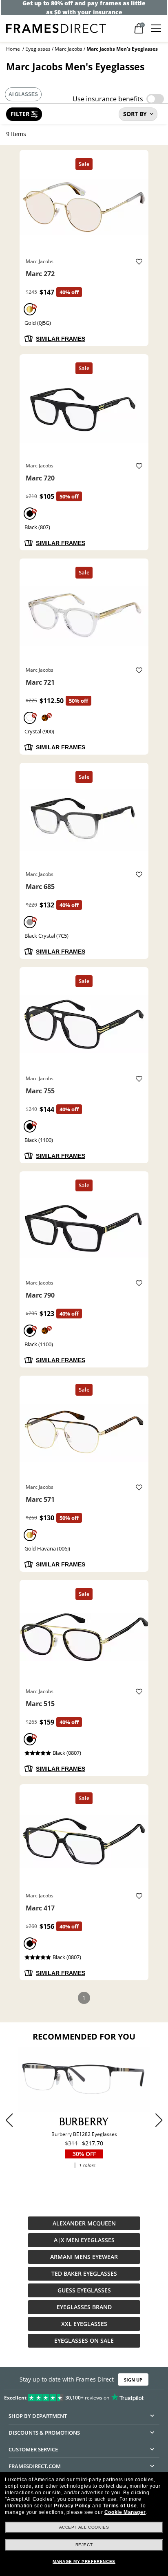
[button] (159, 2120)
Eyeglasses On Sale (84, 2340)
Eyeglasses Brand (84, 2307)
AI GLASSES (23, 94)
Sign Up (133, 2380)
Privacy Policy (72, 2506)
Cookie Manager (125, 2512)
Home (13, 48)
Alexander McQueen (84, 2223)
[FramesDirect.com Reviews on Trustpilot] (84, 2396)
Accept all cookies (84, 2527)
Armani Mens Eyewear (84, 2257)
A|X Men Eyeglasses (84, 2240)
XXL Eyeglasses (84, 2324)
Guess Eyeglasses (84, 2290)
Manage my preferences (84, 2561)
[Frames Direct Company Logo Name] (56, 27)
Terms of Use (120, 2506)
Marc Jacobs (68, 48)
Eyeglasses (38, 48)
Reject (84, 2544)
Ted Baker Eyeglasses (84, 2273)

= = = =

## PROBLEM TO SOLVE:
Copy out each line in the preceding records that contains "Eyeglasses".

## RESULT OF THIS TASK:
Eyeglasses On Sale (84, 2340)
Eyeglasses Brand (84, 2307)
A|X Men Eyeglasses (84, 2240)
XXL Eyeglasses (84, 2324)
Guess Eyeglasses (84, 2290)
Eyeglasses (38, 48)
Ted Baker Eyeglasses (84, 2273)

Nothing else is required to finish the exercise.